= EXERCISE PROMPT =
The data below should be transcribed in full, with no picture included.

Screenshot grounding data
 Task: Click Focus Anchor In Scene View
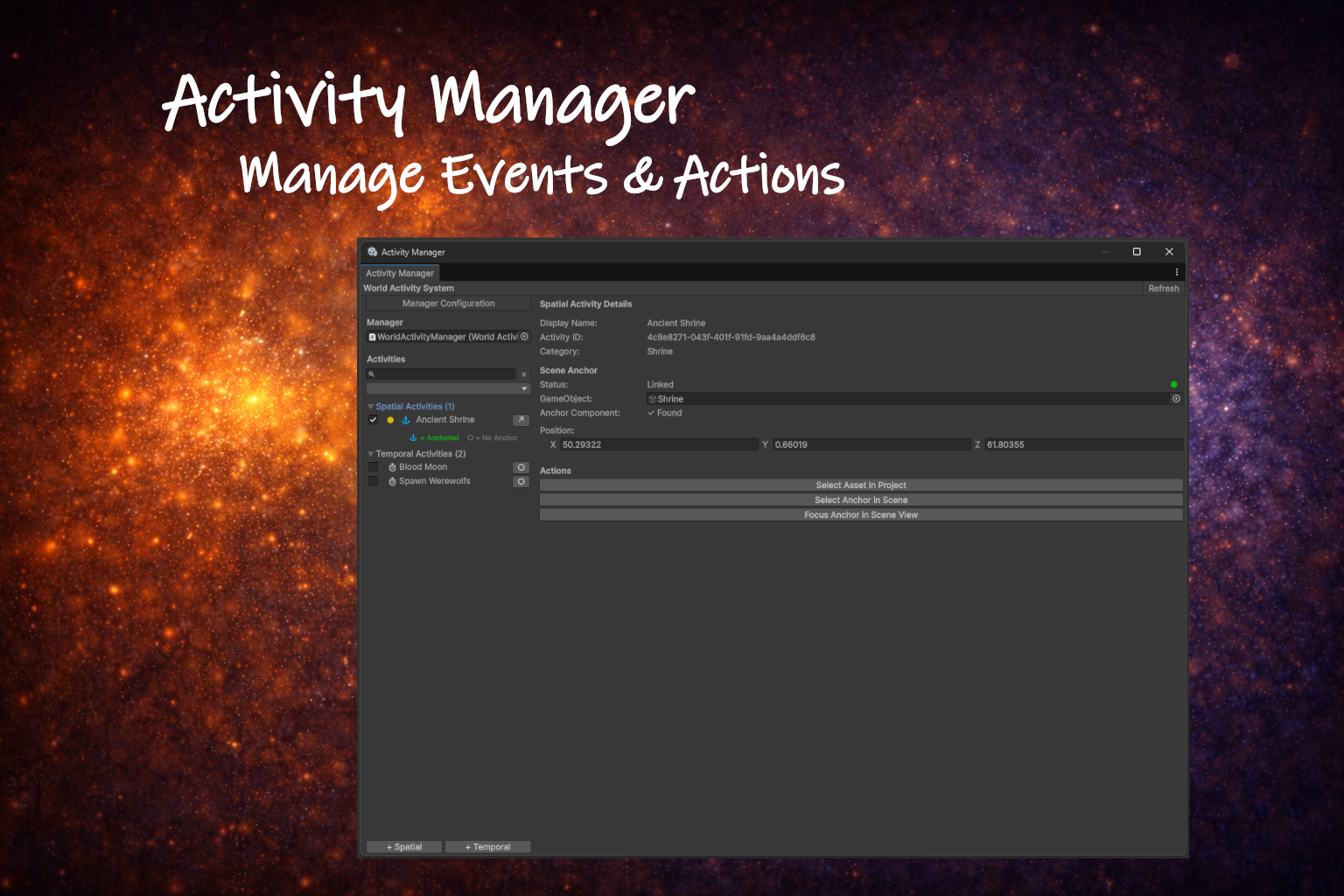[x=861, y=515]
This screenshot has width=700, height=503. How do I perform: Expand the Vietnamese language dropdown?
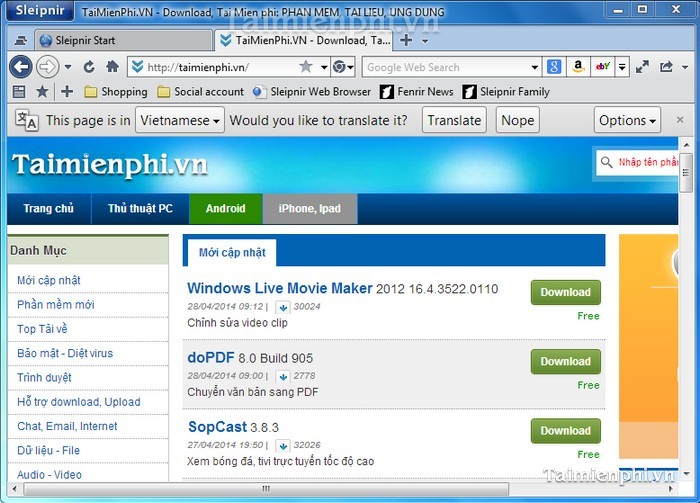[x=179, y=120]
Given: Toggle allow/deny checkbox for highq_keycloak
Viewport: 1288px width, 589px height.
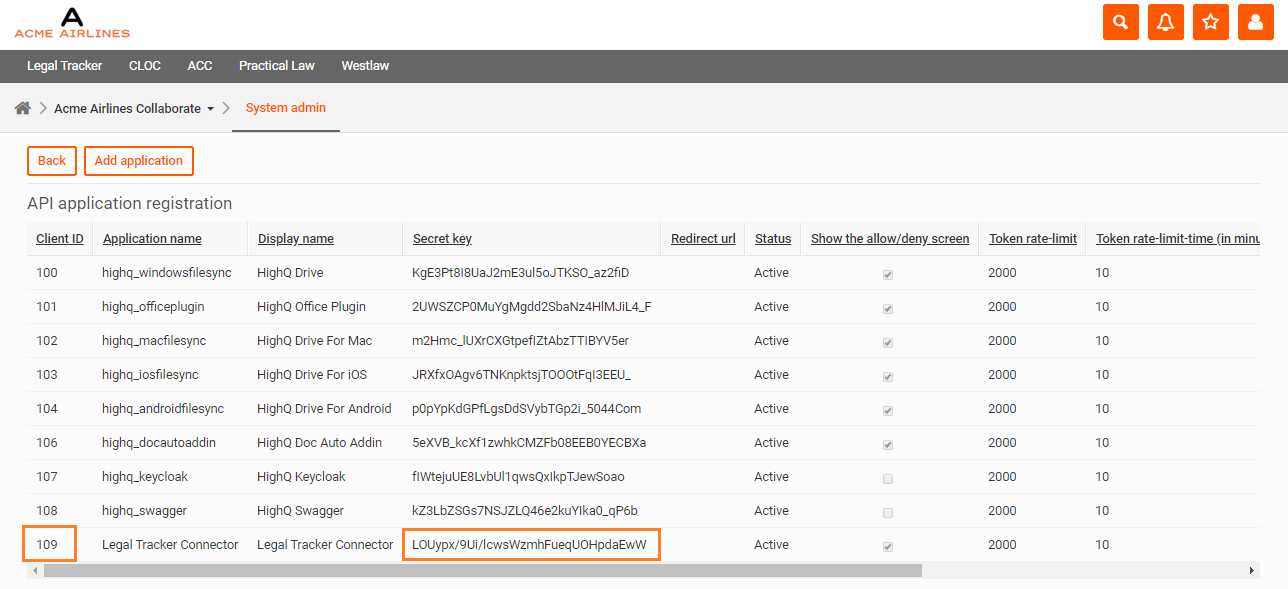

= ANSWER FOR THE TASK =
 Task: Click Focus Anchor In Scene View
[x=861, y=515]
This screenshot has width=700, height=503. How do I perform: Expand the Vietnamese language dropdown?
[x=179, y=120]
Given: Toggle allow/deny checkbox for highq_keycloak
Viewport: 1288px width, 589px height.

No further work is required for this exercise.